Cuando se perciben las formas negativas y positivas, el ocupante que invade un espacio es
negativo y viceversa, En el diseño el negro es positivo y el blanco es negativo.

“Espacio positivo, es el que rodea a un espacio negativo, y el espacio negativo, el que rodea
un signo positivo, la relación figura fondo es ambivalente: en ciertos momentos encontramos
formas positivas y espacio negativos, en otros encontramos formas negativas y espacios
positivos”, Rodríguez González, Abelardo; Logo que?

“Lo positivo y lo negativo en este contexto denota simplemente que hay elementos separados,
pero unificados en todos los acontecimientos visuales. Las figuras a y b muestran que lo
positivo y lo negativo no equivalen ni mucho menos a hablar de oscuridad, luminosidad o
imagen especular como ocurre en la descripción de las fotografías del cine o de los impresos.
Tanto si se trata de un punto oscuro en un campo claro, como en la figura a, o de un punto
blanco sobre un fondo oscuro, como en la b, el punto es la forma positiva, la tensión activa, y
el cuadrado es la forma negativa. En otras palabras, lo que domina la mirada en la experiencia
visual se considera elemento positivo, y elemento negativo aquello que actúa con mayor
pasividad. La visión positiva y negativa a veces engaña al ojo. Al mirar algunas cosas, vemos
en las claves visuales lo que no está realmente allí. Dos parejas abrazadas a lo lejos pueden
parecernos un perro sentado sobre sus patas traseras. Un rostro puede parecernos una
piedra. El empleo de claves relativas y activas de la visión puede hacer que un objeto sea tan
convincente que nos resulte casi imposible ver lo que realmente estamos mirando. El ojo
busca una solución simple a lo que ve y, aunque el proceso de asimilación de la información
puede ser largo y complicado, la sencillez es siempre el fin perseguido” Dondis, D.A; La
sintaxis de la imagen, Introducción al alfabeto visual.

“Por regla general a la forma que se ve como ocupante de un espacio, pero también puede
ser vista como un espacio rodeado de un espacio ocupado. Cuando se percibe como
ocupante de un espacio en blanco, rodeado de un espacio ocupado la llamamos ‘negativa’. En
el diseño en blanco y negro, tendemos a considerar al negro como ocupado, y al blanco como
vació, Así, una forma negra es reconocida como positiva y una forma blanco como negativa.
Pero tales formas no corresponden siempre a la realidad. Especialmente cuando las formas
penetran o interfieren entre sí.” Wucius Wong.

Figura-Fondo

“Considerando -la página de un libro-, todos los espacios vacíos tiene la misma cualidad tonal
(Sin contraste); por consiguiente, las percibimos como fondo. Este posee tamaño y forma
debido al contraste con lo que no es página, en los bordes. Lo impreso establece un marcado
contraste tonal con el fondo y se convierte en figura y en el centro de la atención. Cada letra,
cada palabra o línea tienen forma a causa de su relación con respecto al fondo; (…) La casa
constituye el fondo para el hombre qué está delante de ella, el grupo de árboles es el fondo de
la casa, el cielo lo es para los árboles. El contraste figura-fondo es continuamente necesario
para que podamos ver formas. Pero, en un esquema complejo, (…) la misma área puede
poseer valores de figura y de fondo, según varíe el centro de nuestro interés.

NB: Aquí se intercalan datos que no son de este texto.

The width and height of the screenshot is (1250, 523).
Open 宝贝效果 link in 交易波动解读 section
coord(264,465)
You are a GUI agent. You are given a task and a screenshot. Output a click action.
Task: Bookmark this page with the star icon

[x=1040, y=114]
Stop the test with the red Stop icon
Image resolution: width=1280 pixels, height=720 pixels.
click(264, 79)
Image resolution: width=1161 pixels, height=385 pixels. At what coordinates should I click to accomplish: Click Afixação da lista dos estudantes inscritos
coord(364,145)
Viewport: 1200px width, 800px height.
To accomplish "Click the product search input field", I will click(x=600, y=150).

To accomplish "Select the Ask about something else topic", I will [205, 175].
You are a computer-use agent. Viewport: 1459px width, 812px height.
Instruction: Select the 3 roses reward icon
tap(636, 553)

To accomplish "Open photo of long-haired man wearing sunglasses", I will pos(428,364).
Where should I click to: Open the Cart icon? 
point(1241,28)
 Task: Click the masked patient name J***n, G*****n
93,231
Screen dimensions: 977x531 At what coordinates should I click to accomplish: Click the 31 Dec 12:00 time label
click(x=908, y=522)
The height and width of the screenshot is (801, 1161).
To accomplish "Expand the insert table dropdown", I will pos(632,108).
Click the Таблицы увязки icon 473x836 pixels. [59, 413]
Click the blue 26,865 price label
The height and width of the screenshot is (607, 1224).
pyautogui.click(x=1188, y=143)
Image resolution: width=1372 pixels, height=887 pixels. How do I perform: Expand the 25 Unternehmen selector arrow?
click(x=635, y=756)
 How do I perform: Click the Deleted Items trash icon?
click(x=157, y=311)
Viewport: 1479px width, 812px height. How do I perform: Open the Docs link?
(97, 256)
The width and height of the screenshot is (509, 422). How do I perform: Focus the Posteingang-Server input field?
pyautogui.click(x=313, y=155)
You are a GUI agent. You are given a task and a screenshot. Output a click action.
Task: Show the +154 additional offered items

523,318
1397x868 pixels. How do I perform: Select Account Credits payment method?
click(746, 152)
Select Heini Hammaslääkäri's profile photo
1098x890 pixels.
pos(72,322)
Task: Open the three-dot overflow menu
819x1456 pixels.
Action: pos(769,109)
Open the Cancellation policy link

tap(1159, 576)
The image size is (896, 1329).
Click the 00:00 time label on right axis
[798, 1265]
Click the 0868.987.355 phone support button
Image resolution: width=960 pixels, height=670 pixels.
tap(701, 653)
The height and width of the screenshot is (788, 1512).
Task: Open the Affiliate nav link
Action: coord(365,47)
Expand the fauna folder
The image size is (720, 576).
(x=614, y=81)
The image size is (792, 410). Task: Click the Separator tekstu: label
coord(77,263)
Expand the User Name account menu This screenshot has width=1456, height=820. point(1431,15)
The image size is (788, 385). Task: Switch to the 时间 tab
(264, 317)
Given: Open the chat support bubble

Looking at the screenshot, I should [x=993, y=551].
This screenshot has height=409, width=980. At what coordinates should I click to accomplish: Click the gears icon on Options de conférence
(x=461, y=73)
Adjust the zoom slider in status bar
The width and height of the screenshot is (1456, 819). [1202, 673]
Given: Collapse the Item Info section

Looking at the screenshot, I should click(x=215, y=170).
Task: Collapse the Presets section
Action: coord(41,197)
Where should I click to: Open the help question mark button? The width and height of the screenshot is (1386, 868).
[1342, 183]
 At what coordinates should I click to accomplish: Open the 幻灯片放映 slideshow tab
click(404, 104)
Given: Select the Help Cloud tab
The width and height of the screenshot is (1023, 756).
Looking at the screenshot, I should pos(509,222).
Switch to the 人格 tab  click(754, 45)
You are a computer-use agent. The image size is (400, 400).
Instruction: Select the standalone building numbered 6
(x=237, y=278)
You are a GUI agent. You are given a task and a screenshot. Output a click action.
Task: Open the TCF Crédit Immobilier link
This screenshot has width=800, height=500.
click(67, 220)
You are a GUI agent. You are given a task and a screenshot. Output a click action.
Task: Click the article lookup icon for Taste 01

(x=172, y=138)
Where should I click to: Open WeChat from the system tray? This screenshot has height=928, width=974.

Cuando el campo está dividido casi exactamente en dos tonos, de modo que ambos
constituyen formas buenas, con frecuencia podemos ver como figuras cualquiera de los tonos.
Según como miremos, el mismo tono será figura o fondo y se puede invertir el esquema
mientras miramos. Este tipo de relación figura-fondo puede usarse eficazmene en esquemas
repetidos, y , ocasionalmente, en el layout publicitario. Sin embargo, su máxima importancia
radica en lo que nos enseña sobre el proceso repetitivo.” Gillam Scott, Robert.
Resumamos los conceptos que conviene recordad y tener presente:

1) El fondo es más grande que la figura y, por lo común, más simple.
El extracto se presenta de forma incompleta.